Work required:
The response must contain every line from the records below that has "into".

%%

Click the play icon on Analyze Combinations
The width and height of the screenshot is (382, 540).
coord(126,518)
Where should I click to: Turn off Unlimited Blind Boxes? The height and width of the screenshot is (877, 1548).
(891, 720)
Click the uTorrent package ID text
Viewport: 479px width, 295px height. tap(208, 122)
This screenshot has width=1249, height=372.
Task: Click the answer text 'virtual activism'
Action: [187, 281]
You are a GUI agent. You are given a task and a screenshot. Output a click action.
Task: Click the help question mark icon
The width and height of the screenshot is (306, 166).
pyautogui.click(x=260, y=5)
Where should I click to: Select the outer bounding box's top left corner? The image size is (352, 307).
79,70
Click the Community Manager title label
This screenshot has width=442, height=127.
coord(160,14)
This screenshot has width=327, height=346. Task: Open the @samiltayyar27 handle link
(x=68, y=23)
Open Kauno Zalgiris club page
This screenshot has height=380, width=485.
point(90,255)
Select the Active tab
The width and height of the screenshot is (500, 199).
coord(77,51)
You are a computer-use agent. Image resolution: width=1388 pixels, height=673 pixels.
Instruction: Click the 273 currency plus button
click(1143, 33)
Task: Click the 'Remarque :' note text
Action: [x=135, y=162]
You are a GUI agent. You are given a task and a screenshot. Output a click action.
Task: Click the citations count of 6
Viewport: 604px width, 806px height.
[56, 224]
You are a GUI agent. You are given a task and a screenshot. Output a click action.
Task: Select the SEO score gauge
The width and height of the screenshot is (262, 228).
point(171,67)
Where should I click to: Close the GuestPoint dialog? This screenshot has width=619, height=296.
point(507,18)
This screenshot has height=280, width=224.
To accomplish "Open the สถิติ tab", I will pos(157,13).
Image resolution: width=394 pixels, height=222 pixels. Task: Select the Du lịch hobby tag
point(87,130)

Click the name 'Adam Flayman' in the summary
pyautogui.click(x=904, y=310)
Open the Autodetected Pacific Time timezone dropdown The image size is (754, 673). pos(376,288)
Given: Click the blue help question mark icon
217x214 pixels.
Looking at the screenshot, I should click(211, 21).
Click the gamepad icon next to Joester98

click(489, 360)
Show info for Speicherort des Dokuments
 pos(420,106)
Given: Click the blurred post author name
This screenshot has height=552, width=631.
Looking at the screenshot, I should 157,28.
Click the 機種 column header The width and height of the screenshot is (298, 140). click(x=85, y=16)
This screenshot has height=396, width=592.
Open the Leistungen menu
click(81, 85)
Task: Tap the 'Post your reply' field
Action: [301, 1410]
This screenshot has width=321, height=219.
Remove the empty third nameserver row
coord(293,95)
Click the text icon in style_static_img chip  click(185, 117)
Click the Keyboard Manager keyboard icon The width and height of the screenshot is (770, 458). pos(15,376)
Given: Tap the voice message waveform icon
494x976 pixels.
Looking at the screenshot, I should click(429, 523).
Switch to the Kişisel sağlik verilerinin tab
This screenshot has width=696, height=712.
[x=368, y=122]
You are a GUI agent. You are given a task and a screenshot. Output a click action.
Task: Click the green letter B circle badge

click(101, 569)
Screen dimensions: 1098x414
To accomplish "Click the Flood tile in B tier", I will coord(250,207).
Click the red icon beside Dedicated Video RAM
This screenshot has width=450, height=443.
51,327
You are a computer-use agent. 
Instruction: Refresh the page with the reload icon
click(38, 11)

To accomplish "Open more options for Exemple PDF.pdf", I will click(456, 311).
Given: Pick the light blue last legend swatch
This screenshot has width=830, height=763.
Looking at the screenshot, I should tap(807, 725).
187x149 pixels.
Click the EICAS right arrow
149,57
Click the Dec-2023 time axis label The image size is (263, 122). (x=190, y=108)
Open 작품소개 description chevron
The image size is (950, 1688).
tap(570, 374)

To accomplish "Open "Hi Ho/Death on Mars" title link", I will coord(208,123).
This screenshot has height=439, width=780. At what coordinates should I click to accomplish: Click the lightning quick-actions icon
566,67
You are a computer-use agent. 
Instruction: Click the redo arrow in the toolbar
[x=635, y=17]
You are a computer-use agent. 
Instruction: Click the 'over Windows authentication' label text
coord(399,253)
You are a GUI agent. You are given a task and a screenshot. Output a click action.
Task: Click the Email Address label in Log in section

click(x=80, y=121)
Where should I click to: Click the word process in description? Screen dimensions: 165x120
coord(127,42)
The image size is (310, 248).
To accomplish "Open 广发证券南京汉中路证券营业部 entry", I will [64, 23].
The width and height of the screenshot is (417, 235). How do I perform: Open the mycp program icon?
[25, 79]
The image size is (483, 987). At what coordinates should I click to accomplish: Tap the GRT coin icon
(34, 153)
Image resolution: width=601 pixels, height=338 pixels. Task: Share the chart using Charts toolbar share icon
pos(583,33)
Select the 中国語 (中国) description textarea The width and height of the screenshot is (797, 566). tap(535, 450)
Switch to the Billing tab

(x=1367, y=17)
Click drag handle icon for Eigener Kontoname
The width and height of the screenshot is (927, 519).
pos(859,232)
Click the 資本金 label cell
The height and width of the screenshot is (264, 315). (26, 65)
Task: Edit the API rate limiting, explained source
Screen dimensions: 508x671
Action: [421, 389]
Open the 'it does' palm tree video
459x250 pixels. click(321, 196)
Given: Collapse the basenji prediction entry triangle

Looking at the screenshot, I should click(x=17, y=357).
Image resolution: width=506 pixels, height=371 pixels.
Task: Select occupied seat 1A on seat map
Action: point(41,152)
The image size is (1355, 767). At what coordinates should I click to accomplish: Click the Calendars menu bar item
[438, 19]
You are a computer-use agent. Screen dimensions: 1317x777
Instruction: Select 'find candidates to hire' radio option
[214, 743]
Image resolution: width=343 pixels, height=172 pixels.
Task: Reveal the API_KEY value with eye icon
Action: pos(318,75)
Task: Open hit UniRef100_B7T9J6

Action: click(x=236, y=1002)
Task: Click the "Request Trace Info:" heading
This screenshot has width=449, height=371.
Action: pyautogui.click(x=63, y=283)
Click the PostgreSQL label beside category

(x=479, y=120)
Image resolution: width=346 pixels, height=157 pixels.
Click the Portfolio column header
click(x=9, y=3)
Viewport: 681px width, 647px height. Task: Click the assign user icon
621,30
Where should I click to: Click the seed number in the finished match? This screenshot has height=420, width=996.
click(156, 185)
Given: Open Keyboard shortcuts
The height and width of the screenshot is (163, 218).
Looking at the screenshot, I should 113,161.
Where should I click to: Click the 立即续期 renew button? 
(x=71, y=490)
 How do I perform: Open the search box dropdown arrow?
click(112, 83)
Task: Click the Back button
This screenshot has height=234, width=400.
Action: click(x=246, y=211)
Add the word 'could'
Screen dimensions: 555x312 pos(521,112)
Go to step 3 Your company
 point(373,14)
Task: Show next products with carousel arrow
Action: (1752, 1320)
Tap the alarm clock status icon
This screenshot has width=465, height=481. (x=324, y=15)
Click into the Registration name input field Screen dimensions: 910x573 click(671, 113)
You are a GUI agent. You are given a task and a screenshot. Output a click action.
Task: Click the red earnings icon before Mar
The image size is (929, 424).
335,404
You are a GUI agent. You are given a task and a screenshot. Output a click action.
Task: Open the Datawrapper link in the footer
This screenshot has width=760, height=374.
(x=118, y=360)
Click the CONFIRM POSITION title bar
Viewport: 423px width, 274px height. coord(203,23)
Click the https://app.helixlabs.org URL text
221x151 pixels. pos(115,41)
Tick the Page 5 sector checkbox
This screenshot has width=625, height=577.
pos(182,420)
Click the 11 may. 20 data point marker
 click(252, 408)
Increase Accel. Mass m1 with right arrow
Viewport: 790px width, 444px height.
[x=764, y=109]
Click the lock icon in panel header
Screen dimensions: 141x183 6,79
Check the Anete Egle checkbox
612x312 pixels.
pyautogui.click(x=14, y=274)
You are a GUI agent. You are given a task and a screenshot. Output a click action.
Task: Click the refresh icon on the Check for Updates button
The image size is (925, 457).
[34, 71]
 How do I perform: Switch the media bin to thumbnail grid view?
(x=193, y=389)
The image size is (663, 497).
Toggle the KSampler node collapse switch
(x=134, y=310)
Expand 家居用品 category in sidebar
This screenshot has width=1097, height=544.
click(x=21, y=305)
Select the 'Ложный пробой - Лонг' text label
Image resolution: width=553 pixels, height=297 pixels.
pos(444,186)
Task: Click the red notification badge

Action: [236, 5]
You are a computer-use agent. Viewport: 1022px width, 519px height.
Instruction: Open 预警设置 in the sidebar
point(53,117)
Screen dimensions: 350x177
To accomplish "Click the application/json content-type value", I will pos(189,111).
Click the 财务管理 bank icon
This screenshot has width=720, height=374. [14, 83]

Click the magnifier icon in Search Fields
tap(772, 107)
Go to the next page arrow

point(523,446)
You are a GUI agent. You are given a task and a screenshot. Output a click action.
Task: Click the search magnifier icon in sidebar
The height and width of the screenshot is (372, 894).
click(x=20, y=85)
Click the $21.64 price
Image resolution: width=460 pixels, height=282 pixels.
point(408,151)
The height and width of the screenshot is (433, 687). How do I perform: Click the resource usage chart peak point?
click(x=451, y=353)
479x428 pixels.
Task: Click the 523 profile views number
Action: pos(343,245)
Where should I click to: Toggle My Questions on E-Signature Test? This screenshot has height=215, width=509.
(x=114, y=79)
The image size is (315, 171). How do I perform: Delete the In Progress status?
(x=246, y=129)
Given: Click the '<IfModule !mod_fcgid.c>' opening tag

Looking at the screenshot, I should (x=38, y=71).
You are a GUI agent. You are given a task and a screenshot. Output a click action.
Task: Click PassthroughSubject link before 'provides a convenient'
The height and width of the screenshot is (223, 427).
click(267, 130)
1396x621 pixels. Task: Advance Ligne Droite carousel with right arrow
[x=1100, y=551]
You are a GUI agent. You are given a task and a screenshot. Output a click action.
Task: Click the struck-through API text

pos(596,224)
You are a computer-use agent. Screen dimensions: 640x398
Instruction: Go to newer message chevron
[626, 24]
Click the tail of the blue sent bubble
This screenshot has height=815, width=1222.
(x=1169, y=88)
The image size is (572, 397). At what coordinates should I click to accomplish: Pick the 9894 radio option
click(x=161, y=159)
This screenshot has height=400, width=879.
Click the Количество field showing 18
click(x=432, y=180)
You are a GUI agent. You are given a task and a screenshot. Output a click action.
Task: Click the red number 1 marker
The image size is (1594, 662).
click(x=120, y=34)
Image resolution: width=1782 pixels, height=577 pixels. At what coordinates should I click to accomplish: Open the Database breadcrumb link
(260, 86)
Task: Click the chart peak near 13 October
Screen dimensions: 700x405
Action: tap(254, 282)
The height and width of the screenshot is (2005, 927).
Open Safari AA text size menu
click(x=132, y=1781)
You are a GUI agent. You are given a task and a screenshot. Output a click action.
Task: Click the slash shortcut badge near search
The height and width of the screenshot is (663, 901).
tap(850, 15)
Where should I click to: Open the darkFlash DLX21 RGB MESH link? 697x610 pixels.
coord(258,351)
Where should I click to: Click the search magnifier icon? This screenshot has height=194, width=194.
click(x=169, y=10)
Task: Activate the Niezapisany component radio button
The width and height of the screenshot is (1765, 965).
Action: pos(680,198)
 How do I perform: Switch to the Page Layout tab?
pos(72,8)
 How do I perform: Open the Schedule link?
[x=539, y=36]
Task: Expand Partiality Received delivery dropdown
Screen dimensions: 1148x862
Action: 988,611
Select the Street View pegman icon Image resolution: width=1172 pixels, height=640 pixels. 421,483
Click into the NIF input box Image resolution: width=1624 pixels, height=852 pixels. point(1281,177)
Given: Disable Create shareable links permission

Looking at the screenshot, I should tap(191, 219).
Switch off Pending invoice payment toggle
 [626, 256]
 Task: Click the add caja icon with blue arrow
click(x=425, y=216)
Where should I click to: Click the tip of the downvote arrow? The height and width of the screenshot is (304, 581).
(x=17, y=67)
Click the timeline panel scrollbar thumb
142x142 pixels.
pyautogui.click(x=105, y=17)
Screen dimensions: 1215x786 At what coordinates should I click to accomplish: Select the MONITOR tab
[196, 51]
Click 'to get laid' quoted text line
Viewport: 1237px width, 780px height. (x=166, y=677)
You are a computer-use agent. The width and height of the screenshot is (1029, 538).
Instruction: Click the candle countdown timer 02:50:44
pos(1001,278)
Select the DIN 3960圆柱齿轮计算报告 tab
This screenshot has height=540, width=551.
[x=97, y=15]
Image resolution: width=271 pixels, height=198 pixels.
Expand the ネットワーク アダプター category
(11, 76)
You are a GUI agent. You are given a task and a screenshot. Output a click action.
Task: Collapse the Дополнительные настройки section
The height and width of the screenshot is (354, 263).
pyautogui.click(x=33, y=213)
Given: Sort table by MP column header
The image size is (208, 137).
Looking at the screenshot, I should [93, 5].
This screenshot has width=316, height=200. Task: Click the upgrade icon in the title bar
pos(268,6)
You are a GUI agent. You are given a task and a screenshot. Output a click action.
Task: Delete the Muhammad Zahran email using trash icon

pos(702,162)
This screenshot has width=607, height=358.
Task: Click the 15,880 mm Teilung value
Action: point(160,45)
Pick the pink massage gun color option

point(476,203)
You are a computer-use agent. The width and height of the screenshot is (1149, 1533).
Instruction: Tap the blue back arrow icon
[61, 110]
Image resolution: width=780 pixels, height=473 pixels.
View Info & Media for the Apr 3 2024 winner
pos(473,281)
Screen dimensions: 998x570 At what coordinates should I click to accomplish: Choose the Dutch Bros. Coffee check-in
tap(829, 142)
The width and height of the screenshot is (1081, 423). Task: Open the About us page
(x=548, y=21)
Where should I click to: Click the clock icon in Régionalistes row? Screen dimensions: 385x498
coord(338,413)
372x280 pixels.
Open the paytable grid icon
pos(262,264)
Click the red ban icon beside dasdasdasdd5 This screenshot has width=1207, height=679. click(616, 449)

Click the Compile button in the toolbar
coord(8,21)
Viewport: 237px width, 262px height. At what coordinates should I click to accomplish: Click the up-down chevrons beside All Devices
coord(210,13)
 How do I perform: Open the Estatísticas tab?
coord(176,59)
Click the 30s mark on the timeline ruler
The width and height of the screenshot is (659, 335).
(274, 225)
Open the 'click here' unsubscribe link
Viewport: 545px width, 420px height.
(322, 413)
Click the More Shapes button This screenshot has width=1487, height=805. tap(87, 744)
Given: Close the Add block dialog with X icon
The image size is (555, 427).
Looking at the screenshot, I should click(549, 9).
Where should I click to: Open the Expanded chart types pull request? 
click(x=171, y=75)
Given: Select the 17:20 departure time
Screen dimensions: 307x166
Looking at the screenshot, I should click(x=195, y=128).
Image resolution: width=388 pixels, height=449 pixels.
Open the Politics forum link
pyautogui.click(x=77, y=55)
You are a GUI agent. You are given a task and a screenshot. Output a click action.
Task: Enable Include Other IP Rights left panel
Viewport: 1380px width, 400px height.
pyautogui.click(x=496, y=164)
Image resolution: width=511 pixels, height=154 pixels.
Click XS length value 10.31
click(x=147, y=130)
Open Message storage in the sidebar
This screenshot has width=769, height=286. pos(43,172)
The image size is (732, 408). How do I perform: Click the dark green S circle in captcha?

%%

Answer to the problem:
Click into the Registration name input field Screen dimensions: 910x573 click(671, 113)
Click into the NIF input box Image resolution: width=1624 pixels, height=852 pixels. point(1281,177)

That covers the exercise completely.